## WORK INSTRUCTIONS:
At the line containing "This screenshot has height=643, width=960.", begin repeating lines exactly, and stop only after the final line of the records below.

━━━━━━━━━━━━━━━━

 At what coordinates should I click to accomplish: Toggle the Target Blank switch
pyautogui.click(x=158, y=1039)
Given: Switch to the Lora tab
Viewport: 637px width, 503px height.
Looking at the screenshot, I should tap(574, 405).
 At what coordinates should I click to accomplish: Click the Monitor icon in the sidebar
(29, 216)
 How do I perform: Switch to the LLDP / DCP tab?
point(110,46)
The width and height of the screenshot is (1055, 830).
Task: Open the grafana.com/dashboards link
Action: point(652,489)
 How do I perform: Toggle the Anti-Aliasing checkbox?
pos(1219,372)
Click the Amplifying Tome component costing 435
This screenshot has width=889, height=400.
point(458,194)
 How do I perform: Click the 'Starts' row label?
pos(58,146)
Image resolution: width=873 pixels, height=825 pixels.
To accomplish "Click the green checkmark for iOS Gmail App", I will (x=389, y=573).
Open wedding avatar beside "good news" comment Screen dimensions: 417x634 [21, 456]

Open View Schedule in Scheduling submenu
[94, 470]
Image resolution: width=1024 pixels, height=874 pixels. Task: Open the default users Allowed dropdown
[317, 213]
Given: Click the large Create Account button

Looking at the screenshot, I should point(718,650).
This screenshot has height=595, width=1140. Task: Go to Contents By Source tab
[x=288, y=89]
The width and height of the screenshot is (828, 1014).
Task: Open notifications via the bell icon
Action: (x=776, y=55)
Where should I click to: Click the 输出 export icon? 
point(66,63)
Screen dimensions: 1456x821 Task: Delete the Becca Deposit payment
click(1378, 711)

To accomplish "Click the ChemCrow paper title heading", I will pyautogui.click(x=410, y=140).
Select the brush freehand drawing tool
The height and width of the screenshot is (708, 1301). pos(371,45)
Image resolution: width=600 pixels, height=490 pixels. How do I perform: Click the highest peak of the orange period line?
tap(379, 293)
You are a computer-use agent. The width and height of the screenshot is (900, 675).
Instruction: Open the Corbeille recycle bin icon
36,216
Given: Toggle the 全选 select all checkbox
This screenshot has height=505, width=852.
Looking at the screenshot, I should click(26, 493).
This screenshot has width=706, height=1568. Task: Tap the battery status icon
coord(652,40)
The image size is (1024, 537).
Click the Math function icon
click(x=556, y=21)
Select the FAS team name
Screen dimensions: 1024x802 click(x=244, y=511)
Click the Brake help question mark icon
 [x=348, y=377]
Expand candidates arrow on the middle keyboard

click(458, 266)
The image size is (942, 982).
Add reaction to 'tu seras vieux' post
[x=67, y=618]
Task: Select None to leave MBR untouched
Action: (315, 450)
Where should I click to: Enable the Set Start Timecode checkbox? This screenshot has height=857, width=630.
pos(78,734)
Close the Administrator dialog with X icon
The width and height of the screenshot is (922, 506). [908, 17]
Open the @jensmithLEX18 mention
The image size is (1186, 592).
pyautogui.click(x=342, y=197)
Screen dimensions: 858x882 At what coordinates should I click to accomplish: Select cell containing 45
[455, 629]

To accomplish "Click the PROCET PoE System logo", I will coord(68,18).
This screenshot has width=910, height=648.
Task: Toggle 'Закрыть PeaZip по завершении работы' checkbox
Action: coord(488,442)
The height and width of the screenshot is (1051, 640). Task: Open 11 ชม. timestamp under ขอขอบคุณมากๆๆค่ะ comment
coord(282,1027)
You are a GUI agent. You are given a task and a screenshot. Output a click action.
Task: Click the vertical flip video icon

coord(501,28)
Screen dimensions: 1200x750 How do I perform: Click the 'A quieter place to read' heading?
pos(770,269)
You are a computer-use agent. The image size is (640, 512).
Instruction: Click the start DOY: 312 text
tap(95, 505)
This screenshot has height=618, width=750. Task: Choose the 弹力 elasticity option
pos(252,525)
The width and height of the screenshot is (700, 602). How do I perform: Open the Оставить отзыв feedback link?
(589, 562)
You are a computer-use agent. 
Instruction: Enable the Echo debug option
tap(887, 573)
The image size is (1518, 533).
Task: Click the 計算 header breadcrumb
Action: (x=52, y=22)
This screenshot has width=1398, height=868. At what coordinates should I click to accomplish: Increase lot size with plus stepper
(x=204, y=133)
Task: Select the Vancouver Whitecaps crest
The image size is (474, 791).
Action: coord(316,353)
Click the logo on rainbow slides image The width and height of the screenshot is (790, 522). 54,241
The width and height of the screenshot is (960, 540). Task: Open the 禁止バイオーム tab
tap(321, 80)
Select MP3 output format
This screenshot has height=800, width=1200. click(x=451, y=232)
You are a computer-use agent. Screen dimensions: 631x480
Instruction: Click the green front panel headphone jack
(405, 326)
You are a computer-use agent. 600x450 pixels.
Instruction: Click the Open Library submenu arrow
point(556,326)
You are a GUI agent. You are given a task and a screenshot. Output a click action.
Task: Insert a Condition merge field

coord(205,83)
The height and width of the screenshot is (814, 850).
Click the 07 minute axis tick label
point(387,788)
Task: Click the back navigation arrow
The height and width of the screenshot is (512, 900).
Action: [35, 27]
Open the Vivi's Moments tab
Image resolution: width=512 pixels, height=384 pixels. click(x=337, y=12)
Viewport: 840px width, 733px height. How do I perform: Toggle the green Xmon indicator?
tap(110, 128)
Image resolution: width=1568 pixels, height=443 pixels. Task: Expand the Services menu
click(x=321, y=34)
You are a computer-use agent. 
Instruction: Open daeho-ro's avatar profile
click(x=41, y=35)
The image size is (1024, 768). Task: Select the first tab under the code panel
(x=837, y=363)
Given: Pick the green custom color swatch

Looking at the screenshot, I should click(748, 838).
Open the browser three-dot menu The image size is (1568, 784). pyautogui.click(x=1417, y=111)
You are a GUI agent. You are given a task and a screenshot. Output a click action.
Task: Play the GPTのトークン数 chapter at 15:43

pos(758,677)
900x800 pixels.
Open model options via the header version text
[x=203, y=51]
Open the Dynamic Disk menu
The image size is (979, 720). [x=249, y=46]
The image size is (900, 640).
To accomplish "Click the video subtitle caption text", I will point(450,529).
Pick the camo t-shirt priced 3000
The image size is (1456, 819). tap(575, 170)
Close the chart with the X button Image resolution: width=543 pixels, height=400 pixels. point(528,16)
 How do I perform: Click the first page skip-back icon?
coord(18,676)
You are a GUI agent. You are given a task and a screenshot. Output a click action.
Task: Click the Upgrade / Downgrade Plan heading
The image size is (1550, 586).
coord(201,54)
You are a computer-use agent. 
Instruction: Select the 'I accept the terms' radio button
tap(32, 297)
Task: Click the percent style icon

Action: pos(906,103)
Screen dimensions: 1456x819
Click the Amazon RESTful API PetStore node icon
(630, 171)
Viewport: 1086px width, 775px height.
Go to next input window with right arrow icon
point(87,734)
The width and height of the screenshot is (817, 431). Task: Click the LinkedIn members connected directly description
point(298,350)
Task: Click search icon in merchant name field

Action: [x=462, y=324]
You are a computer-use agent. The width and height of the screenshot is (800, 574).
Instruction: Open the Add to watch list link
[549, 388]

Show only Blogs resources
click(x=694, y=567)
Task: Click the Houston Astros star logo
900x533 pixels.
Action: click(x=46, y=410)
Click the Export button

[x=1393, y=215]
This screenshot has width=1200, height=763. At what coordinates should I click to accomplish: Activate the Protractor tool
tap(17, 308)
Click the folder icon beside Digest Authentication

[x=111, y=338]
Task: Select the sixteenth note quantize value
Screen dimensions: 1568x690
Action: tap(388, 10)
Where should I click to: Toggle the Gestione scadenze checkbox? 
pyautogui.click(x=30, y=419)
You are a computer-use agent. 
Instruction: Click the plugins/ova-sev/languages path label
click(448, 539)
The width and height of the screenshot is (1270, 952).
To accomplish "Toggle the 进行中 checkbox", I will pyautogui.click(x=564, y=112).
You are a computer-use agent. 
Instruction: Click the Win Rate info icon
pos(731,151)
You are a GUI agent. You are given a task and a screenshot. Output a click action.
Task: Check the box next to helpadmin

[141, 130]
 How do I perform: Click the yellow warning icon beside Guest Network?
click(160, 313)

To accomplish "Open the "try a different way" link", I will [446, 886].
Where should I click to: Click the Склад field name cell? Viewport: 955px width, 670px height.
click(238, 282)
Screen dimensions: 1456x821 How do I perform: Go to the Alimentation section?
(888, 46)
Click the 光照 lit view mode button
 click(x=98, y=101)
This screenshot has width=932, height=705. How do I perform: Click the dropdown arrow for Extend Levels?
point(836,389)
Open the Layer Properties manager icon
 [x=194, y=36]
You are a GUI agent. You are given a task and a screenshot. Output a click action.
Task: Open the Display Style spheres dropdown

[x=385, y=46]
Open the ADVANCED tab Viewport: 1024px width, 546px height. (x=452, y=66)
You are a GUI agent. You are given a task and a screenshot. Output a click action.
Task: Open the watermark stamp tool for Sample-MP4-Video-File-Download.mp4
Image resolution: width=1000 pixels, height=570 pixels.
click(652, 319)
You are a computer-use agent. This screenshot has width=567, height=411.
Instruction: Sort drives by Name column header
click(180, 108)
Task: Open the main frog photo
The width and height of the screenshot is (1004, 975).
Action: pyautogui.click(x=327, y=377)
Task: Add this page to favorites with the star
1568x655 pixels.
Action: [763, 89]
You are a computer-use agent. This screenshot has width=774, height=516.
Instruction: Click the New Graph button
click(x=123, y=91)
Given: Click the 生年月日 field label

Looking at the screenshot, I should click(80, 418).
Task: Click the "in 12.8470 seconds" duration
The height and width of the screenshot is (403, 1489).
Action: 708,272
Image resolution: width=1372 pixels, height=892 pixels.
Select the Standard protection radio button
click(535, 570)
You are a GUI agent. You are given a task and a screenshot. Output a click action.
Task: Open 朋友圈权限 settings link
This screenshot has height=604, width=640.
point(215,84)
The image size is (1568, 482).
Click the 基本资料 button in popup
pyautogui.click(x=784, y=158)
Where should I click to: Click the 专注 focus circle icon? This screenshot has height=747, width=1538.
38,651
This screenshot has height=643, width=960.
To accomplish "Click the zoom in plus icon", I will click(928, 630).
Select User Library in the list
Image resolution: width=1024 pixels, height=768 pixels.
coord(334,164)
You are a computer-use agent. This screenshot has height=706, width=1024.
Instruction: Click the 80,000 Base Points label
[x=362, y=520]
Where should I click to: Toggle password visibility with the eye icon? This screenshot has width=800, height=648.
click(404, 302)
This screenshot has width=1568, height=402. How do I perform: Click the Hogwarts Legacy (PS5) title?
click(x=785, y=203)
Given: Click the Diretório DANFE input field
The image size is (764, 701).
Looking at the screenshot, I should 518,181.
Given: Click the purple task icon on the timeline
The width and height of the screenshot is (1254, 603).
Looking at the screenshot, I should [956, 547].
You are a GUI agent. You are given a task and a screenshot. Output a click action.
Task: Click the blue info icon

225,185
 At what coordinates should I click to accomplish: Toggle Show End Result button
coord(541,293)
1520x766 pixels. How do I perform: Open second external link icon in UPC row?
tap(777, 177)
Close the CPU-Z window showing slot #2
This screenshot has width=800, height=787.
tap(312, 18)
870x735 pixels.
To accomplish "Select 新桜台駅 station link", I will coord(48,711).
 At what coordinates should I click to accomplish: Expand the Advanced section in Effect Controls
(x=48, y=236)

━━━━━━━━━━━━━━━━

## TASK SOLUTION:
This screenshot has height=643, width=960.
To accomplish "Click the zoom in plus icon", I will click(928, 630).
Select User Library in the list
Image resolution: width=1024 pixels, height=768 pixels.
coord(334,164)
You are a computer-use agent. This screenshot has height=706, width=1024.
Instruction: Click the 80,000 Base Points label
[x=362, y=520]
Where should I click to: Toggle password visibility with the eye icon? This screenshot has width=800, height=648.
click(404, 302)
This screenshot has width=1568, height=402. How do I perform: Click the Hogwarts Legacy (PS5) title?
click(x=785, y=203)
Given: Click the Diretório DANFE input field
The image size is (764, 701).
Looking at the screenshot, I should 518,181.
Given: Click the purple task icon on the timeline
The width and height of the screenshot is (1254, 603).
Looking at the screenshot, I should [956, 547].
You are a GUI agent. You are given a task and a screenshot. Output a click action.
Task: Click the blue info icon

225,185
 At what coordinates should I click to accomplish: Toggle Show End Result button
coord(541,293)
1520x766 pixels. How do I perform: Open second external link icon in UPC row?
tap(777, 177)
Close the CPU-Z window showing slot #2
This screenshot has width=800, height=787.
tap(312, 18)
870x735 pixels.
To accomplish "Select 新桜台駅 station link", I will coord(48,711).
 At what coordinates should I click to accomplish: Expand the Advanced section in Effect Controls
(x=48, y=236)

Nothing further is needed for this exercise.